If you are a maker, and you do a write up of 400 words or so, about why your knives are something a KI reader would be interested in reading about, if it is something new, and different. If you words are close to coherent. If your knives have eye appeal, and have well done photographs, and you can produce five or six of said photos.
If, and only if, you fulfill the above criteria.
And then (this is the crucial part) if you get off your duff and submit said photos and words to a KI editor on a CD, flash drive, etc.
You may stand a good chance of getting in print in Knives Illustrated.
Do NOT do the above, and your chances of hitting print are greatly reduced.
Please note a CD, SDcard, or Flash drive is ok. Cramming an email box with a dozen 10 meg photos that no one knows is coming and causing all the other emails to bounce is NOT, and will almost certainly get your photos deleted without even being viewed.

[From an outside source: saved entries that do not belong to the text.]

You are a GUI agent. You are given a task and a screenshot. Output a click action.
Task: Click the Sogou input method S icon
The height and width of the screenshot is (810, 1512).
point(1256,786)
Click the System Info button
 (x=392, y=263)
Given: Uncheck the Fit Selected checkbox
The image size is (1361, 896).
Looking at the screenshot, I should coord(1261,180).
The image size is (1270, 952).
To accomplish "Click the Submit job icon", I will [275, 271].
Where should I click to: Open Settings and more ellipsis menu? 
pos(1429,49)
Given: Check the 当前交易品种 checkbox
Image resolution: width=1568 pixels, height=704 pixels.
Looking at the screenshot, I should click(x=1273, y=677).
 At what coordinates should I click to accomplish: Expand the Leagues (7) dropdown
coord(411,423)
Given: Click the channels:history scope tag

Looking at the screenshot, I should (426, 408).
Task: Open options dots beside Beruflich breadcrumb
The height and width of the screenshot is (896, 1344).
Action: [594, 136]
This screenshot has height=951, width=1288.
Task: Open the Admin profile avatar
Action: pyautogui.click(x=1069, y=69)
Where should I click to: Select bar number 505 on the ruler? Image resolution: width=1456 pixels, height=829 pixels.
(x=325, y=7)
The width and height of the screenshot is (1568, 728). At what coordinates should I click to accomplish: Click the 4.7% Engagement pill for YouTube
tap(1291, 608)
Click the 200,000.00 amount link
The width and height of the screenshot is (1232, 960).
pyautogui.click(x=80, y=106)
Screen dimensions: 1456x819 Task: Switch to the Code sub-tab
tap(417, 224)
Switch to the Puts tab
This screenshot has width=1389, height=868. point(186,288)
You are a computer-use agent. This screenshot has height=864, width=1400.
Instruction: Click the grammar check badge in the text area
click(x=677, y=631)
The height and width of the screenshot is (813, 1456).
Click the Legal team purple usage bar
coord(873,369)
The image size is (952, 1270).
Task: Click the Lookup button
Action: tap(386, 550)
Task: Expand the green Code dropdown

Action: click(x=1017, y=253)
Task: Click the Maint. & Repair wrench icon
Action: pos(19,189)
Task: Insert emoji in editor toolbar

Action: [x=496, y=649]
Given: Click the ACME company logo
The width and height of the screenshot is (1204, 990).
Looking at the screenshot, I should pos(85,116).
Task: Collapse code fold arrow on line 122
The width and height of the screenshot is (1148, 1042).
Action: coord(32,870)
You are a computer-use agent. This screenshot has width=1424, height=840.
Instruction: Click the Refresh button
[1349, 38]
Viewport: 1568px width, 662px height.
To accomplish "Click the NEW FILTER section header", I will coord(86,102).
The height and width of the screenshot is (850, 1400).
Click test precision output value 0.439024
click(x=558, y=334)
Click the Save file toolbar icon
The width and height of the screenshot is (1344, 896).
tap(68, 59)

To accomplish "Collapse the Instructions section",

The worst mistake a knifemaker can make is to sit behind a table with their arms crossed, not speaking to people walking by, waiting to be discovered by a writer or editor. Making a good knife is not enough. A knife and the maker have to be interesting--to a reader. Convey that to a editor, and you get into print easily.
If your ship is not sailing in sometimes it helps to swim out to meet it.
Of course if you're too busy to to learn how to do decent photos, or not willing to pay a professional for superior photos, and too busy to take the time to write something, or if you make boring knives that look like everyone elses, and don't read knife magazines because you can post your photos free on internet sites, or the editor misspelled a word a couple of times... well, that is certainly a choice.
Obviously you can see in KI that Chuck's talents extended beyond making an interesting knife.